This is the problem I stumbled upon:

Given a smooth time-dependent (propensity) probability of an event to occur, i.e. a function $p: \mathbb{R} \rightarrow [0,1]$ (without further restrictions than being "smooth"). The task is to produce a time-series that satisfies $p$.

The solution seems straight-forward:

  1. Choose an arbitrary time unit $\Delta t$. Divide time into steps of size $\Delta t$ (ignoring a phase).

  2. For time step $t \in \mathbb{Z}$ create a random number $\rho(t) \in [0,1]$.

  3. If $\rho(t) < p(t\Delta t)$, let the event occur at time step $t$.

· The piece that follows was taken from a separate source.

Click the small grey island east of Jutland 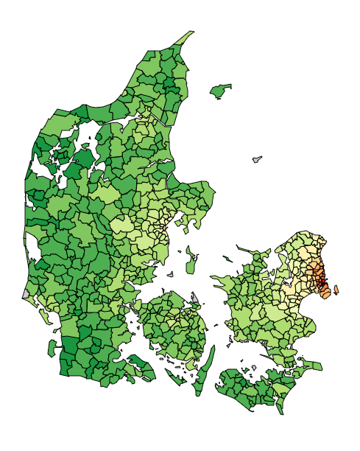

What you get is a time series $e:\mathbb{Z} \rightarrow \{0,1\}$ ($e$ for "event"), which by construction satisfies $p$ with a (meta-)probability* that depends somehow on $\Delta t$ and the volatility of $p$.

This is the easy part (or direction): from a given propensity probability to one of a many time series that satisfy it (with rather high (meta-)probability).

But what about the other direction? Given a time series $e:\mathbb{Z} \rightarrow \{0,1\}$ and finding

  • an arbitrary or
  • one of a kind or
  • one distinguished

probability function $p:\mathbb{R} \rightarrow [0,1]$ which is satisfied by $e$. Like above the choice of a time unit $\Delta t$ seems to be essential. Assume $\Delta t$ is choosen:

How do I find at least one single $p$ – given as a smooth function $p: \mathbb{R} \rightarrow [0,1]$ – that is satisfied by $e$?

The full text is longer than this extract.